▸ **YOUR TASK**
Pick out each of the lines below that contains the word "cylinder". Case counts, so a match must have the same uppercase and lowercase letters.

======

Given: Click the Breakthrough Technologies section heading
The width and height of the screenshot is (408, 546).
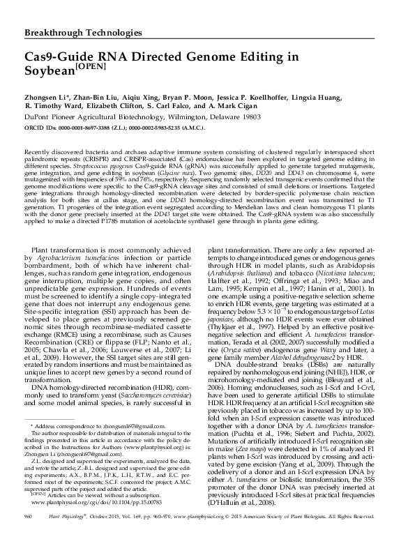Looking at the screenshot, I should click(x=83, y=33).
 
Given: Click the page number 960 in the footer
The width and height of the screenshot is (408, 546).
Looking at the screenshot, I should click(x=29, y=536).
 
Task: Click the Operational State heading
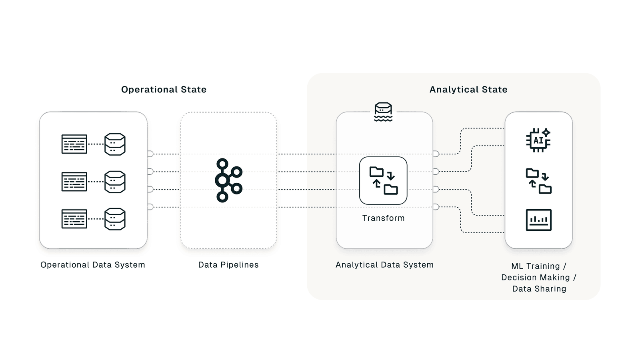[x=164, y=90]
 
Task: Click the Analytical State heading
[x=468, y=90]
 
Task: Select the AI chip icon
[x=538, y=140]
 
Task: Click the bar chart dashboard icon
[x=538, y=220]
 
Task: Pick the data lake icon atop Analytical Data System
[x=383, y=112]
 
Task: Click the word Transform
[x=383, y=218]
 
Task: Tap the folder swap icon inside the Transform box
[x=383, y=181]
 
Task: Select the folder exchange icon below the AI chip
[x=538, y=181]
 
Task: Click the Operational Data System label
[x=93, y=265]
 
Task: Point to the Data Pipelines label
[x=228, y=265]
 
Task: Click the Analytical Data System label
[x=384, y=265]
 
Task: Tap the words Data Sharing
[x=539, y=289]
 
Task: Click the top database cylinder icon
[x=115, y=144]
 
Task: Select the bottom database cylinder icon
[x=115, y=219]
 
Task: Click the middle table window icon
[x=74, y=182]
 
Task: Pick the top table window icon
[x=74, y=144]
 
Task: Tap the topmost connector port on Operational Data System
[x=150, y=154]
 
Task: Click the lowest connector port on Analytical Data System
[x=436, y=207]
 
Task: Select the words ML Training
[x=535, y=266]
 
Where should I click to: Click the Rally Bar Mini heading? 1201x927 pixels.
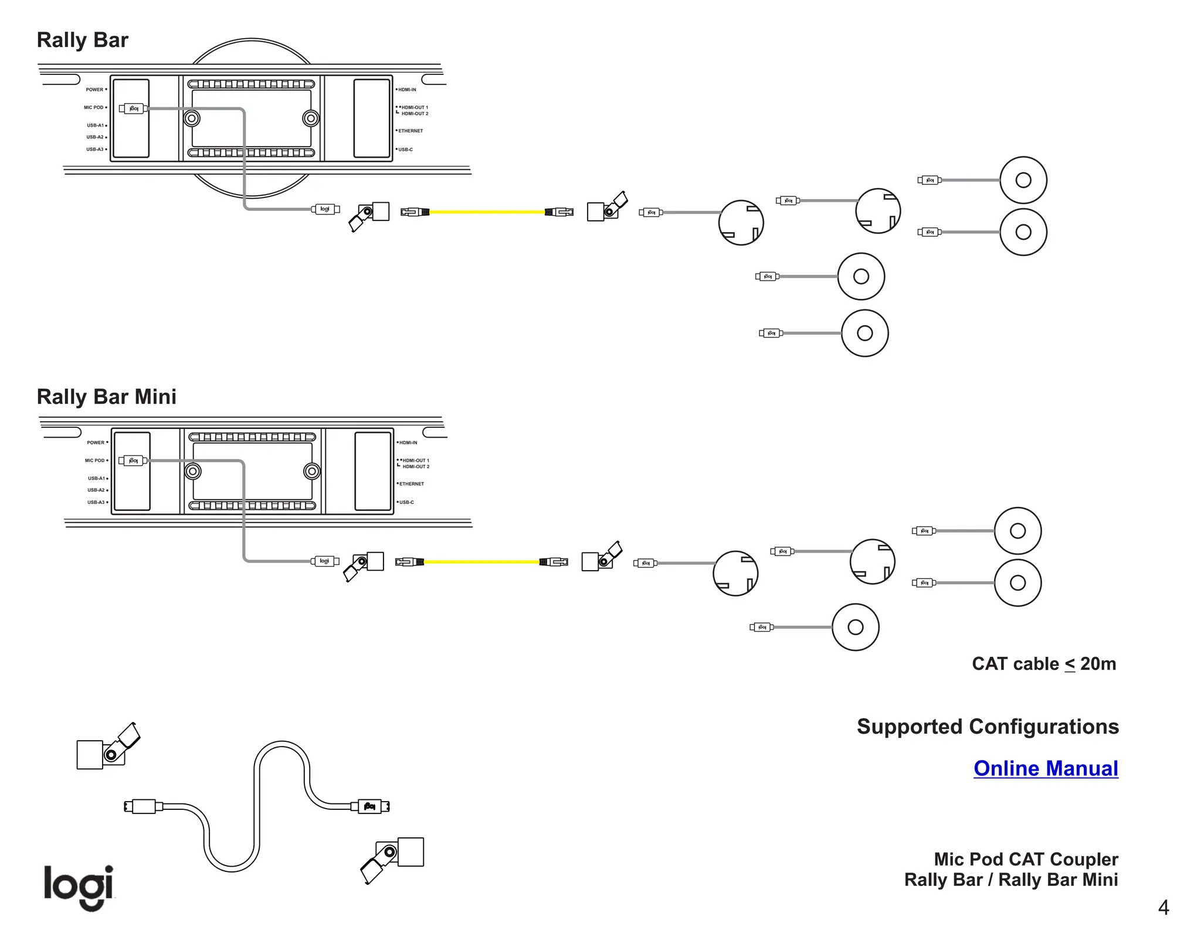[x=106, y=397]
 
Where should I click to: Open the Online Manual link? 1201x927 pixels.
[x=1046, y=768]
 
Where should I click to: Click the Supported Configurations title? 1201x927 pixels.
[x=988, y=727]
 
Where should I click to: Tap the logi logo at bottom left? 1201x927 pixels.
[x=79, y=887]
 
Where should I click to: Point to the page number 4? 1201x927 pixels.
[x=1163, y=908]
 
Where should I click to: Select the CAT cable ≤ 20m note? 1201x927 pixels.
[x=1044, y=664]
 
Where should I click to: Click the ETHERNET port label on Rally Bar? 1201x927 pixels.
[x=410, y=131]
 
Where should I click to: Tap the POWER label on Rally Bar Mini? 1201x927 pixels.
[x=96, y=442]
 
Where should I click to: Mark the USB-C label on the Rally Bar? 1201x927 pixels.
[x=405, y=149]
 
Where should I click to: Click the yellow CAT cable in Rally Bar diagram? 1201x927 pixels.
[x=487, y=212]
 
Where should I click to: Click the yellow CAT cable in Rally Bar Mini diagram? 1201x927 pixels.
[x=481, y=562]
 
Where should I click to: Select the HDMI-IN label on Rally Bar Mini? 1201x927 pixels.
[x=408, y=442]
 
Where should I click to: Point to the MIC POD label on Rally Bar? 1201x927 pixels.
[x=93, y=107]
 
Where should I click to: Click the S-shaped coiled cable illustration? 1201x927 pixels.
[x=258, y=809]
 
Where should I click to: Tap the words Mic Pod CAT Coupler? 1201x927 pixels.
[x=1026, y=859]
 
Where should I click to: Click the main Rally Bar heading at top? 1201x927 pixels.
[x=82, y=40]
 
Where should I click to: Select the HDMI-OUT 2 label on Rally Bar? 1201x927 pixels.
[x=415, y=114]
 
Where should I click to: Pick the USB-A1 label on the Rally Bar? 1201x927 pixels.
[x=95, y=125]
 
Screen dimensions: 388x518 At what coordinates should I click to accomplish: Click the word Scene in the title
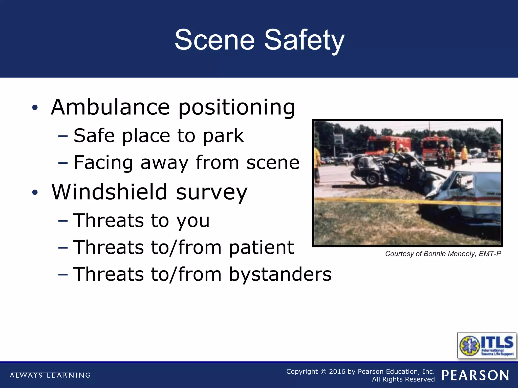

======

▸ **FULL ANSWER**
Task: Click the top database cylinder icon
Task: Select the bottom database cylinder icon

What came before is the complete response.